Berg also noted that there are many factors impacting a Supreme Court nomination that have nothing to do with faith tradition but are just the result of chance. Presidents seem to look for relatively young justices who will serve on the court for several decades. An evangelical might have the professional credentials, but the president might look for judges who more align with their political and judicial philosophy.

The qualities that caused Michael McConnell’s name to come up when speculating about a McCain or Romney win likely made him unappealing to Barack Obama. And while Kethledge reportedly made Trump’s short list in 2018, the nomination ultimately went to Brett Kavanaugh.

“Conservative white evangelicals are underrepresented in the [Supreme Court candidate] pool because of educational, cultural, theological differences,” Berg said, “But once you get to the actual decision, so many things affect the decision that even the candidates who reach that point can be knocked out for any number of reasons.”

Berg also emphasized that there’s a difference between Black evangelicals and conservative white evangelicals, and most of his observations pertain to conservative white evangelicals.

Jackson’s friends and colleagues described her to ABC News as having faith that is “private and deeply personal, neither a frequent topic of conversation nor an overly outward display.” The African Methodist Episcopal (AME) Church released a statement in support of her nomination, but the statement did not indicate that she is affiliated with an AME church.

“I’m certain her faith will come up [in this week’s hearings] in terms of how it has informed her views of the world and the law,” said ABC News legal analyst Sarah Isgur, “but I doubt it will be a point of contention so much as a point of pride.”

Isgur was right. Senator Lindsay Graham asked Jackson about her faith. “Personally my faith is very important to me,” she said, “but as you know, there’s no religious test in the Constitution under Article XI and it’s very important to set aside one’s personal views about things in the role of a judge.”

Jackson has rarely spoken at churches, but one instance—her most public faith display—involves her role on the board of Montrose Christian School, a now-defunct Southern Baptist school in Maryland. Jackson served on the school’s board from 2010 to 2011.

At her confirmation hearing for the DC Circuit in April 2021, senator Josh Hawley asked Jackson whether, based on her service at Montrose Christian, she believed in “the principle, and the constitutional right, of religious liberty.”
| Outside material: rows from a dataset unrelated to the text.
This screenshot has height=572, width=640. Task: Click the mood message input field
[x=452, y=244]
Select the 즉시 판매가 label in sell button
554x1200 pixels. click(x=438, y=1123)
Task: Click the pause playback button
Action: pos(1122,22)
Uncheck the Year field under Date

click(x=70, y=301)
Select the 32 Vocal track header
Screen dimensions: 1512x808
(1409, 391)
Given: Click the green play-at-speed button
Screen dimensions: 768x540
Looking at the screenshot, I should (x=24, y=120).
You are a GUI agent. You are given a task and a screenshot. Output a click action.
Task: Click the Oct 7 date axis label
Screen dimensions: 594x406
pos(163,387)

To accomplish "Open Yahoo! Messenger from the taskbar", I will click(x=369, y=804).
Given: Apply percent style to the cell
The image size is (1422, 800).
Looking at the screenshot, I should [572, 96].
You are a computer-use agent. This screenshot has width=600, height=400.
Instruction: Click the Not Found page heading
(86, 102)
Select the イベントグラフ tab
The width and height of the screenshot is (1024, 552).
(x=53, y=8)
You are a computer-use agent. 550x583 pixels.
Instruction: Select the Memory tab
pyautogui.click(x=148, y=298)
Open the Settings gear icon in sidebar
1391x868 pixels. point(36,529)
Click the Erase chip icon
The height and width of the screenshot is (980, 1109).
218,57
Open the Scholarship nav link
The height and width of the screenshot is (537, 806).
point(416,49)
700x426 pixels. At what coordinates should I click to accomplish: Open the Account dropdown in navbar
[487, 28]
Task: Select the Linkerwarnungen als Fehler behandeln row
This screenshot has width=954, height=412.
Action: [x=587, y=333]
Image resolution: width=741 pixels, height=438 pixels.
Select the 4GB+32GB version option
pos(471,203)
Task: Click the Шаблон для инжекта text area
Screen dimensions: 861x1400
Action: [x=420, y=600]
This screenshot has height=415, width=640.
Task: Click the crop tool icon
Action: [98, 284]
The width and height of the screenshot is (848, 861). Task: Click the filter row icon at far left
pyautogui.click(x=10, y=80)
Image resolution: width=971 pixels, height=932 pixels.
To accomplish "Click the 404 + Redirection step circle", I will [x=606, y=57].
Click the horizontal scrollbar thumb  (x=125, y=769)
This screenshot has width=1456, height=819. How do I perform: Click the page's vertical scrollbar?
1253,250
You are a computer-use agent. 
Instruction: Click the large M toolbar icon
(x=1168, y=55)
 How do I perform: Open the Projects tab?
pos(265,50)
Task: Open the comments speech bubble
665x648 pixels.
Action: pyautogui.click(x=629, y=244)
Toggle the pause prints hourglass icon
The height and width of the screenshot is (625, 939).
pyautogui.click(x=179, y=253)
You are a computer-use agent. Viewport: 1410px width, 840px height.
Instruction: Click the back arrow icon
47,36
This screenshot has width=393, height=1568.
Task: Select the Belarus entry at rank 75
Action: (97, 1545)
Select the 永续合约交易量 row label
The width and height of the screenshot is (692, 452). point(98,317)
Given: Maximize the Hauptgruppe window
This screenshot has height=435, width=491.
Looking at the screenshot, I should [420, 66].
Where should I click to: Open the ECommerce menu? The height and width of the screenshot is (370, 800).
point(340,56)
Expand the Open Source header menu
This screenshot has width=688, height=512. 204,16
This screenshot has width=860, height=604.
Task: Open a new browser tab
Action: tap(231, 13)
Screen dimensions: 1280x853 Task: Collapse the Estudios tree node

“I do believe in religious liberty,” Jackson told Hawley, calling religious liberty a “foundational tenet of our entire government.” But Jackson distanced herself from the Montrose Christian statement of faith, telling Hawley that she had served on many boards and did not necessarily agree with every statement those boards might make. And in this case, she added, she was unaware of the Montrose statement of beliefs.

Though there might not be an evangelical on the Supreme Court, that doesn’t mean that evangelicals don’t have influence in the judicial system.

“There are many evangelical judges on the lower federal courts and state supreme courts, as well evangelical lawyers who land top federal clerkships right out of law school,” Walton said. With time, he expects an evangelical will make it to the Supreme Court.

And evangelical legal institutions might be gaining momentum to compete with the traditional Supreme Court pipeline. Walton noted that in 2020 and 2021, over 20 percent of Regent’s law school graduates went on to work in clerkships, earning the school a top-25 ranking in the nation.

So as evangelical law schools produce top-notch legal minds and evangelicals value the changes that come not just through pastoral ministry but every vocational calling, the odds of an evangelical justice could increase.

“God knows what lies ahead of each of us,” Jackson said in a 2011 commencement address at Montrose Christian School. “The best that you can do, as you look forward, is to take the long view.”